When anyone teaches that eternal security cannot be had, they are essentially making the hope of salvation a hope of not being condemned in the future, yet it is a present reality for those in Christ according to Scripture. When this is embraced, it can lead to great joy and freedom in Jesus; when it is not trusted, the fires of legalism are stoked all the more.
It is for this very reason that we must preach the gospel to ourselves daily, because condemnation is not determined by conscience but by God. This works both ways, because feeling okay with where we stand before God doesn’t mean we’re right with God at all, and feeling condemned when we’re not is dangerous, too. Have you or someone you’ve known ever said, “I know God says I’m forgiven but I can’t forgive myself?”
What biblical passage might speak to the role of the conscience in condemnation and justification? Consider the apostle Paul’s affirmation in 1 Corinthians 4:3-4: “But with me it is a very small thing that I should be judged by you or by a human court. In fact, I do not even judge myself.
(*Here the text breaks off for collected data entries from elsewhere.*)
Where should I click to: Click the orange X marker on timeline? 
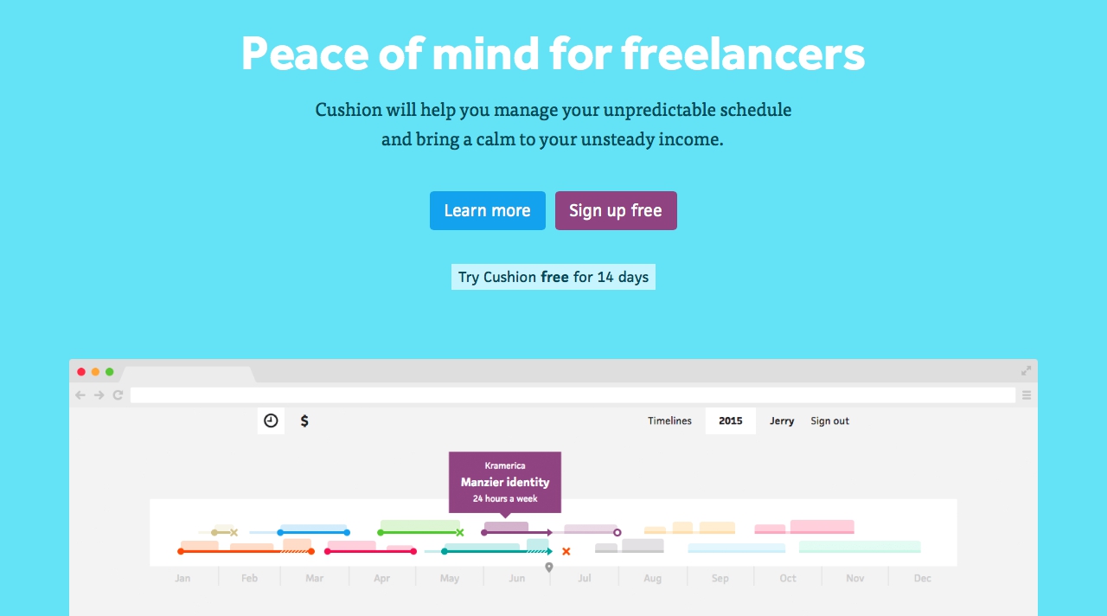point(566,551)
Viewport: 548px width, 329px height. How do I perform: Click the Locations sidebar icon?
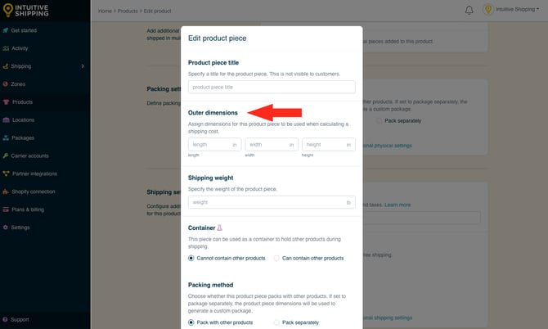point(6,119)
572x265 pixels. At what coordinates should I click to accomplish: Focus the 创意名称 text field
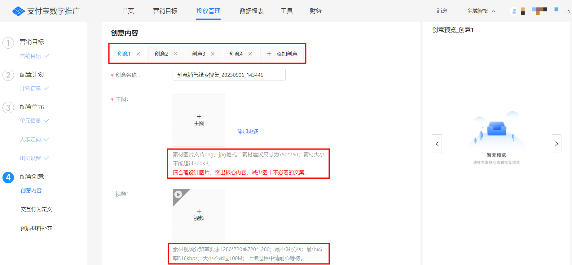(229, 75)
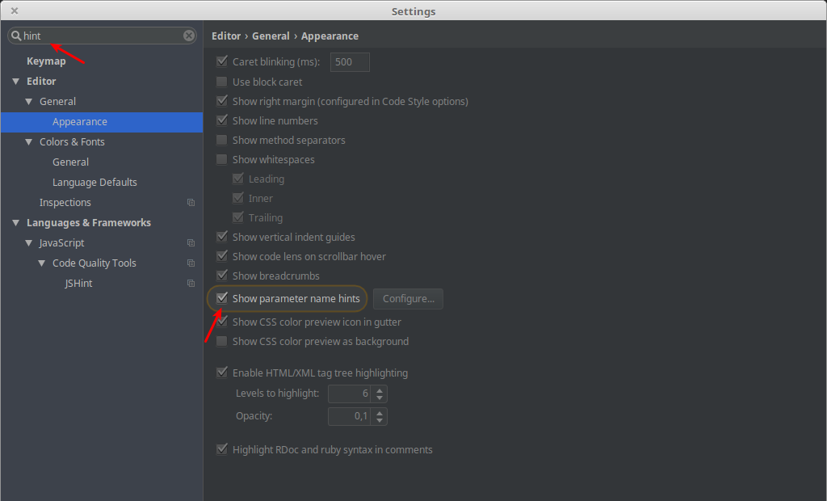Click the project-level icon beside JSHint
This screenshot has height=501, width=827.
(x=191, y=284)
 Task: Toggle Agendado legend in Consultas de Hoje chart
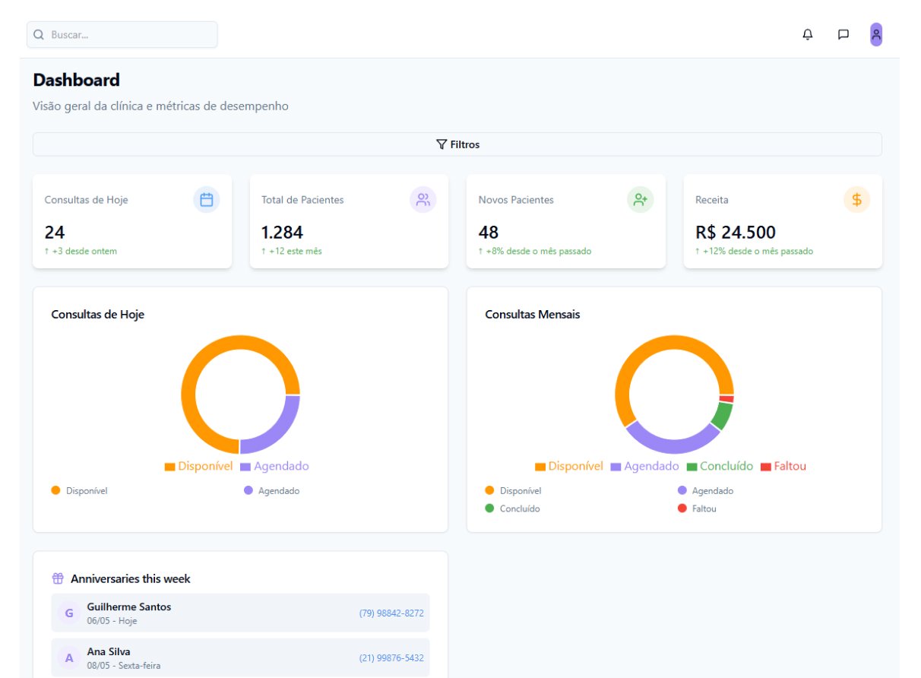click(274, 466)
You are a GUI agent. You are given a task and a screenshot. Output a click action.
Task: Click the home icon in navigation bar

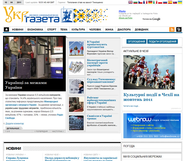click(x=6, y=29)
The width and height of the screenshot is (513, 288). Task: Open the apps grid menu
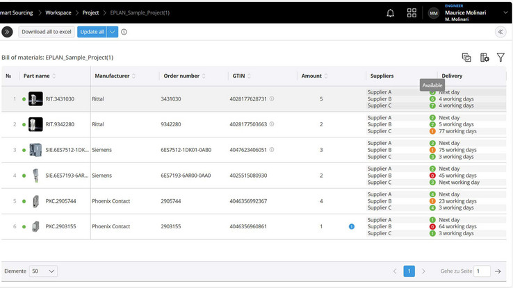(412, 12)
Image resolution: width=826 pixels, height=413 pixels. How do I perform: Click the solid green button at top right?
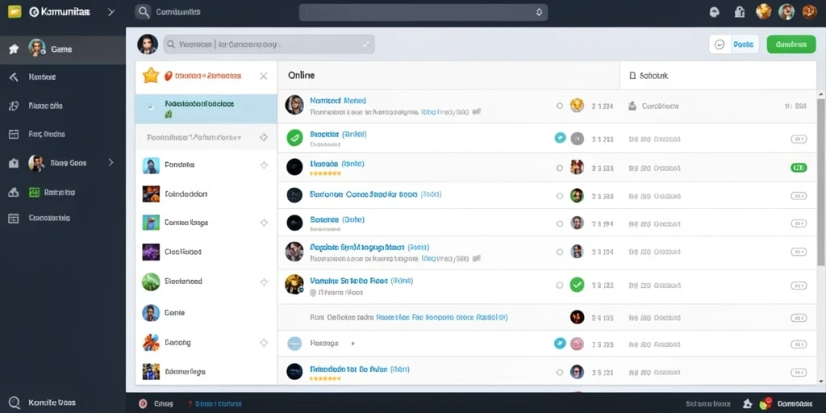[x=791, y=44]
For I know nothing against myself, yet I am not justified by this; but He who judges me is the Lord.” Conscience certainly can tell us when we’re doing wrong, but it’s the Bible that will tell us how to inform our thoughts and emotions in light of God’s declarations. In entrusting one’s self to Christ, there is no longer any condemnation; it was dealt with on the cross by Christ, who suffered in that person’s place. The righteous record of Christ is transferred to the believer, making them justified (declared righteous) in the sight of God. Preach that to your heart!
Now, to weave back into the last part of v. 18, we come into the reason for condemnation remaining on all without Christ: “because he has not believed in the name of the only begotten Son of God.” The line is drawn once again with the word “because.” There is cause for remaining in condemnation, and it’s the failure to place one’s trust in the Son of God.
Theology Proper, which is the study of God Himself, is very foundational to a good view of soteriology, the study of salvation: misunderstand biblical concepts of God, and you will certainly get off the path with how you understand salvation. God is under no obligation to save anyone; He does not need us, nor is He incomplete without us. He desires to show His kindness and mercy, and to glorify His character as the end result of the action of saving. We are all condemned when we come into this world; the Bible simply says that we don’t have to remain that way if we will believe in Christ.
If anyone says, “No thanks, I’ll take another way,” they are choosing to remain in condemnation. The message may be unpopular to many in this world, but the Bible doesn’t waver in the message it sends. Believe and receive eternal life, because there is no other way to be found acceptable in the sight of God. God loved the world enough that He gave His Son and offered mercy and grace and bid us to believe on Christ.
See salvation in light of who God is, and it makes all the sense in the world; see salvation through comparison or opinion, and it seems unnecessary. Let the Bible inform your view of our need for salvation.